Arabic definite phrases in Persian, etc.

eskandar

Moderator
English (US)
Why do Arabic definite phrases like الحبل المتين or الحجر الاسود get turned into grammatically incorrect genitives like حبل المتین or حجر الاسود when loaned into Persian (and Turkish and Malay)? That is, why don't these phrases either remain unchanged (why don't we have الحبل المتین in Persian?), or at least become حبلِ متین or حجرِ اسود ?
 
  • eskandar

    Moderator
    English (US)
    A guess is that the Arabic definite article al- was misunderstood as equivalent to the Persian ezaafe, so that a Persian speaker with poor Arabic might assume that Hajaru'l aswad is equivalent to Hajar-i asvad , not recognizing the mistake.
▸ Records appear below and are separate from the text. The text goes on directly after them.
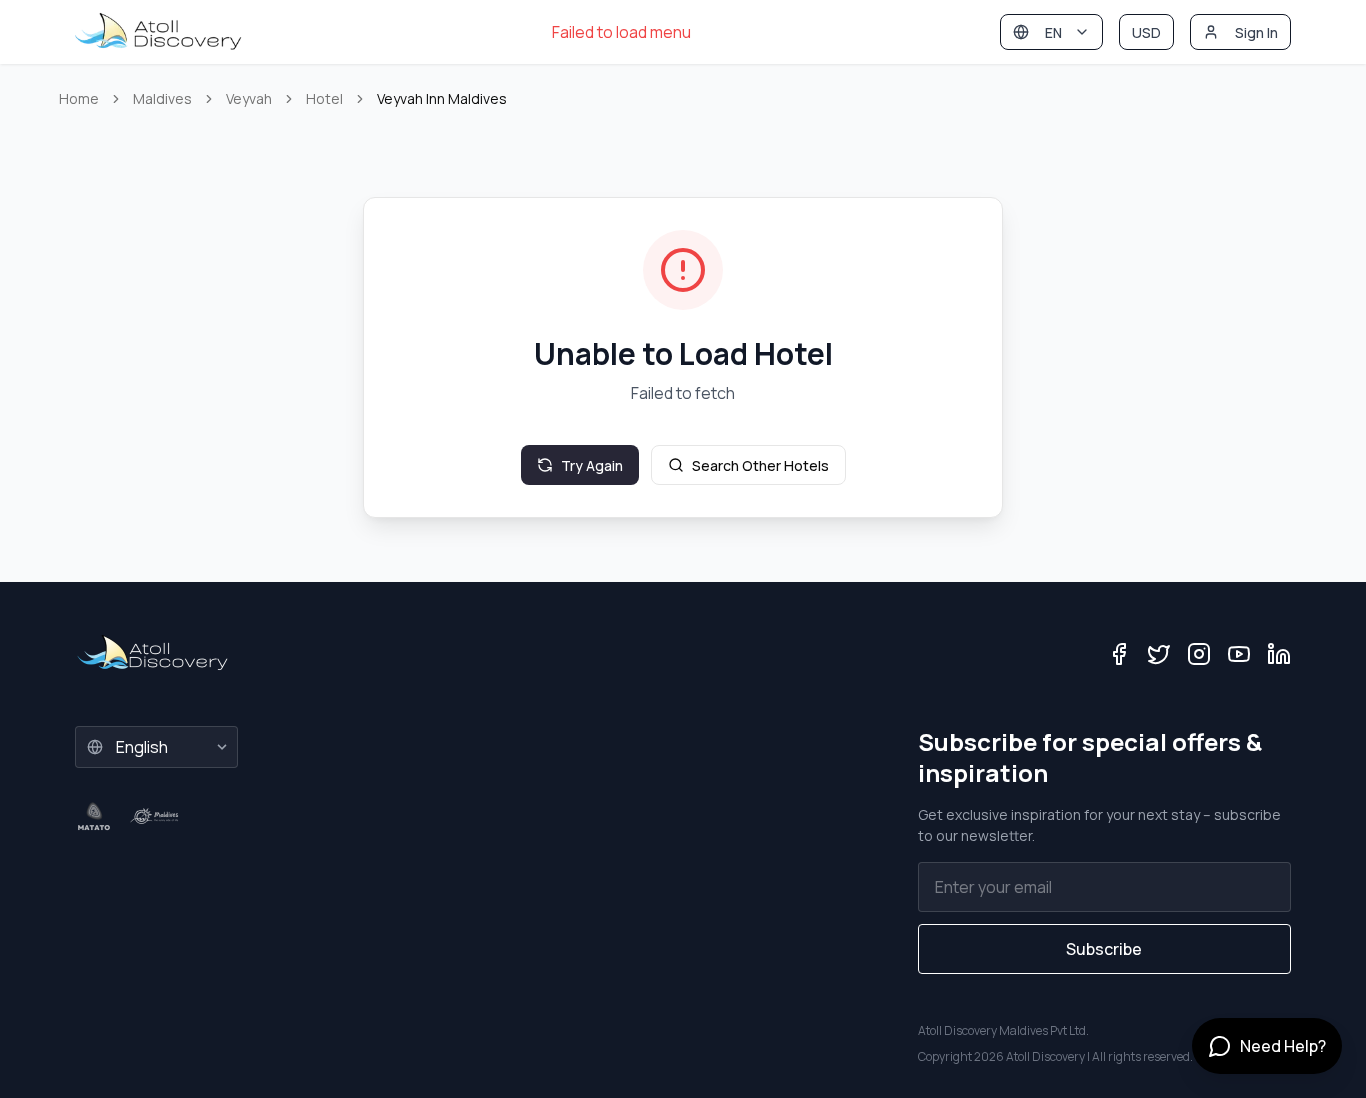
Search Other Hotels (760, 465)
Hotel (324, 98)
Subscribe (1104, 949)
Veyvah (249, 98)
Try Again (592, 465)
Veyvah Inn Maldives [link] (442, 98)
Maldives (162, 98)
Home (79, 98)
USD (1146, 32)
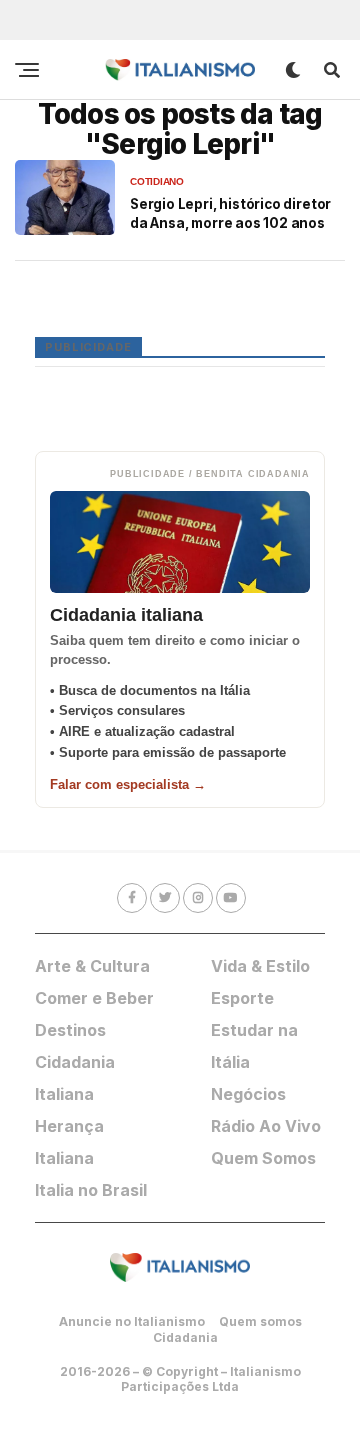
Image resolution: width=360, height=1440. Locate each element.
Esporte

But given that these 'mistakes' are ubiquitous, I feel there must be something more to it - surely a poet who knows Arabic well, like Farid al-Din 'Attar, would use the correct form, yet he too (like all the others) uses حجر الاسود and not الحجر الاسود. Does anyone have thoughts on this?
     

    fdb

    Senior Member
    French (France)
    There are Arabic precedents for the use of “muḍāf + genitive adjective” in the meaning “noun + attributive adjective”, for example the Qur’anic dāru l-ʼāxirati [16:30] in the sense of ad-dāru l-ʼāxiratu.
     

    Ihsiin

    Senior Member
    English
    In colloquial Arabic it is also common to drop the article in proper nouns that have the definite article, and in proper nouns that have two words, such as الحجر الأسود, only the first article is dropped. I don't think it's analysed as a genitive construction in this case, but as a self-contained proper noun.
     

    eskandar

    Moderator
    English (US)
    Thank you @fdb and @Ihsiin for these helpful responses. Would you count حياة الدنيا (without definite article on the first word) among constructions of this type?